Any transformation of variables can be used as a way of preparing data prior to using a segmentation algorithm, such as logarithms, rankings, square roots, and top 2 boxes, to name a few. These are available in Displayr via Insert > Transform and by clicking Object Inspector > ACTIONS.
Another popular approach to scaling data is to use dimension reduction techniques such as principal component analysis/factor analysis, and multiple correspondence analysis.
It is not unknown to apply multiple scalings in sequence. For example, first standardizing within case and then within variable, or, the other way around.
Ultimately any approach to scaling the data is arbitrary and as such it may improve things, or, make them worse.

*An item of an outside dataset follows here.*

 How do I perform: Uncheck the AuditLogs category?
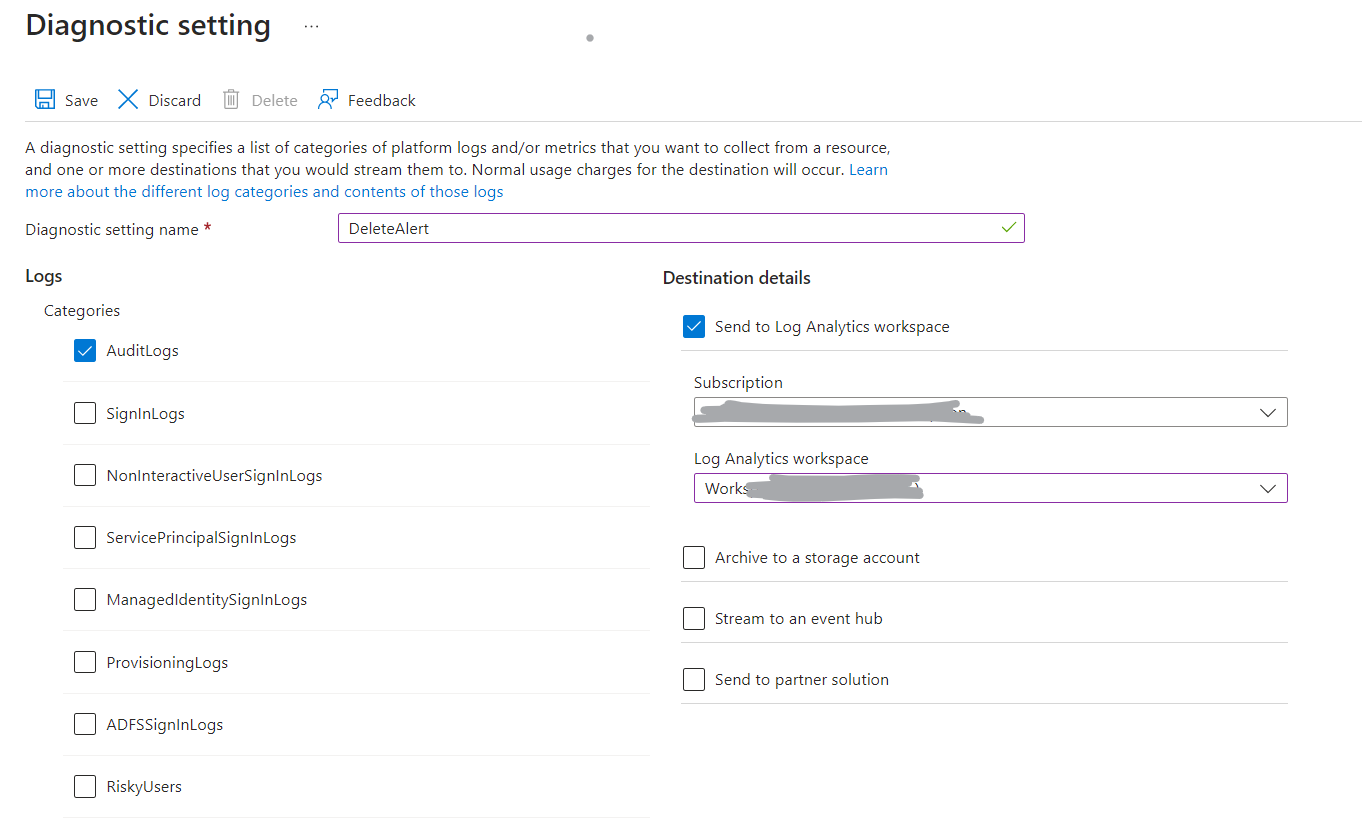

Evaluating differences with the raw data
The most fundamental check is to check the resulting segmentation using the original, untransformed, variables. The first two columns of data in the table below just repeat the initial segmentation from near the beginning of this post. The columns on the right demonstrate that the segments formed using data standardized within case are different even when compared using the original data. This is both important as a check for validity and also important for reporting (as showing results using scaled variables is a sure-fire way of confusing end-users of a segmentation).
Comparing to other data
A second way of validating the scaling is to check that the segments are correlated with other variables. For example, the segments formed with the standardized data do predict differences in whether somebody is a research provider or not, which demonstrates that the segments are not merely "noise".
The last key consideration when evaluating a scaling is the most important: is the resulting segmentation useful for the purpose for which it has been created?